**Problem to solve**
From the records below, please repeat exactly the line that has "[Instagram] (43, 12)", the line that has "STONE & WOOD | STORIES OF THE SEA (206, 1399)", and every line between them, and nothing else.

Start of Provided records

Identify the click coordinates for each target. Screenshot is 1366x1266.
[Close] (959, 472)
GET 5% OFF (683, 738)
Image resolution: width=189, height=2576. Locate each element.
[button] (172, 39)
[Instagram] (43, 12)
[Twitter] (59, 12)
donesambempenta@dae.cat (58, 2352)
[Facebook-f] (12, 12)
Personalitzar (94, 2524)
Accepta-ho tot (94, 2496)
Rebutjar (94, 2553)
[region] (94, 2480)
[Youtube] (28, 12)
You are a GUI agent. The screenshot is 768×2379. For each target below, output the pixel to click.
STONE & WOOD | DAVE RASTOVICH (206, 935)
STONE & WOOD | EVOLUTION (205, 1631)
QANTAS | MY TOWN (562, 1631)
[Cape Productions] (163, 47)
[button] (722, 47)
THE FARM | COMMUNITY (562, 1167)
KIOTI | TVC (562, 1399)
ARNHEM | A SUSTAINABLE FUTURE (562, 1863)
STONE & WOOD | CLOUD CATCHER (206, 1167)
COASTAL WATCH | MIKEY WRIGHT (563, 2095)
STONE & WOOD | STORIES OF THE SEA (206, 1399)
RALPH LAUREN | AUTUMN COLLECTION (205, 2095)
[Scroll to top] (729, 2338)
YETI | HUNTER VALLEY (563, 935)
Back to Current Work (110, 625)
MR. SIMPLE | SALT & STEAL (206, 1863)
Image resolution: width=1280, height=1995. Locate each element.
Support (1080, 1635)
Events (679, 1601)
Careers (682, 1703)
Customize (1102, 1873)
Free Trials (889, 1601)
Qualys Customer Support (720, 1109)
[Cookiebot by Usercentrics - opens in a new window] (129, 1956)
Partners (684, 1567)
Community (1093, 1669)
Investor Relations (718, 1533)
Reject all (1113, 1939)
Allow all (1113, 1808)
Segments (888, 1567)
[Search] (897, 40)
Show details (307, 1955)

End of Provided records

**Solution to the exercise**
[Instagram] (43, 12)
[Twitter] (59, 12)
donesambempenta@dae.cat (58, 2352)
[Facebook-f] (12, 12)
Personalitzar (94, 2524)
Accepta-ho tot (94, 2496)
Rebutjar (94, 2553)
[region] (94, 2480)
[Youtube] (28, 12)
You are a GUI agent. The screenshot is 768×2379. For each target below, output the pixel to click.
STONE & WOOD | DAVE RASTOVICH (206, 935)
STONE & WOOD | EVOLUTION (205, 1631)
QANTAS | MY TOWN (562, 1631)
[Cape Productions] (163, 47)
[button] (722, 47)
THE FARM | COMMUNITY (562, 1167)
KIOTI | TVC (562, 1399)
ARNHEM | A SUSTAINABLE FUTURE (562, 1863)
STONE & WOOD | CLOUD CATCHER (206, 1167)
COASTAL WATCH | MIKEY WRIGHT (563, 2095)
STONE & WOOD | STORIES OF THE SEA (206, 1399)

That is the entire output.